The family of late actor Bill Paxton have agreed to settle in their wrongful death claim against a hospital and the surgeon who performed his heart surgery shortly before he died in 2017.
Legal action filed against Cedars-Sinai Medical Centre in Los Angeles more than four years ago had been scheduled to go to trial next month, but lawyers for Paxton’s wife Louise and their two children filed a notice in the city’s Superior Court on Friday that they had agreed to settle the case.
The terms of the settlement are confidential, and the family’s legal team said only: “The matter has been resolved to the mutual satisfaction of the parties.”
The agreement must still be approved by a judge.
Paxton, 61, who starred in films including Apollo 13, Titanic and Aliens, died on February 25, 2017.
The cause was a stroke that came 11 days after surgery to replace a heart valve and repair aorta damage, according to his death certificate.
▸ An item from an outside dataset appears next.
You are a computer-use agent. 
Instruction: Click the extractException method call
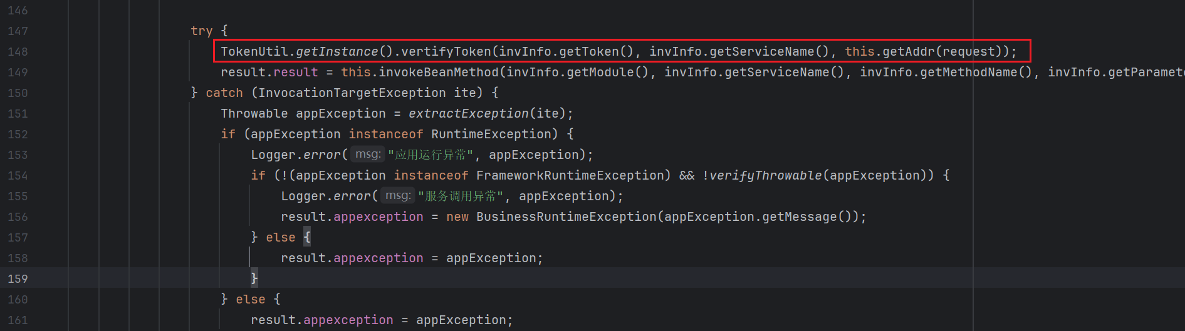click(x=468, y=114)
The legal action, filed a year later, alleged the surgeon used a “high risk and unconventional surgical approach” that was unnecessary and that he lacked the experience to perform, and that he downplayed the procedure’s risks.
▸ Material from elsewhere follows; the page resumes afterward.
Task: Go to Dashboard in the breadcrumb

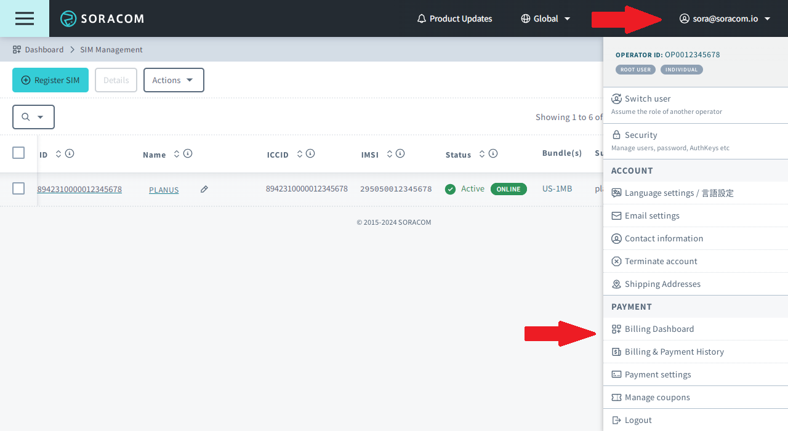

The misguided treatment caused Paxton to suffer excessive bleeding, cardiogenic shock and a compromised coronary artery, the action alleged, and it said Cedars-Sinai knew the surgeon tended to “engage in maverick surgeries and show suboptimal judgment”.
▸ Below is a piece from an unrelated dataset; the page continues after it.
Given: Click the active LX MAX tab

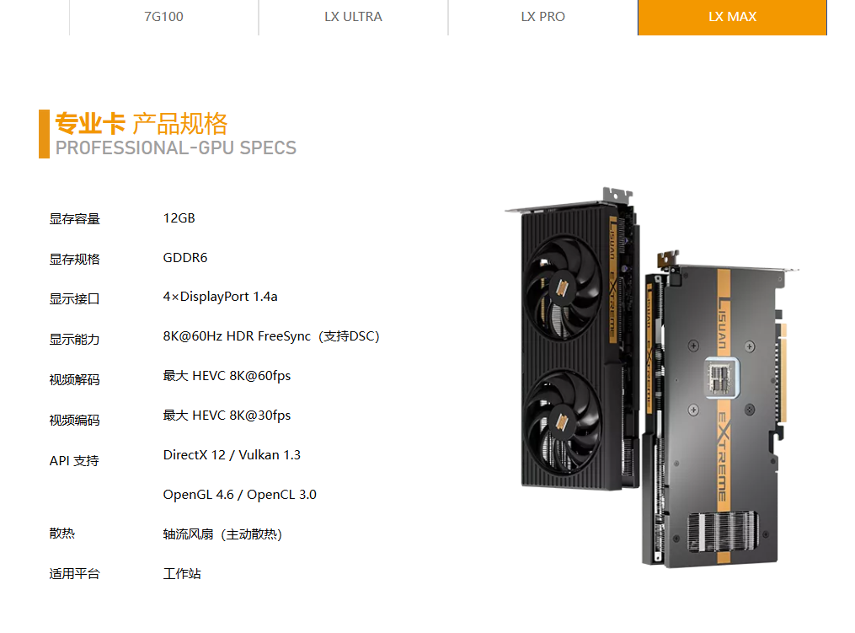Looking at the screenshot, I should click(732, 17).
The defendants said in court documents that Paxton and his family knew and understood the risks involved in the procedure, and voluntarily went on with the surgery. The defendants said there was no negligence that led to his death.
Paxton, who was born and raised in Fort Worth, Texas, was among the industry’s busiest actors from the early 1980s until his death, amassing nearly 100 credits, also starring in Twister and Weird Science.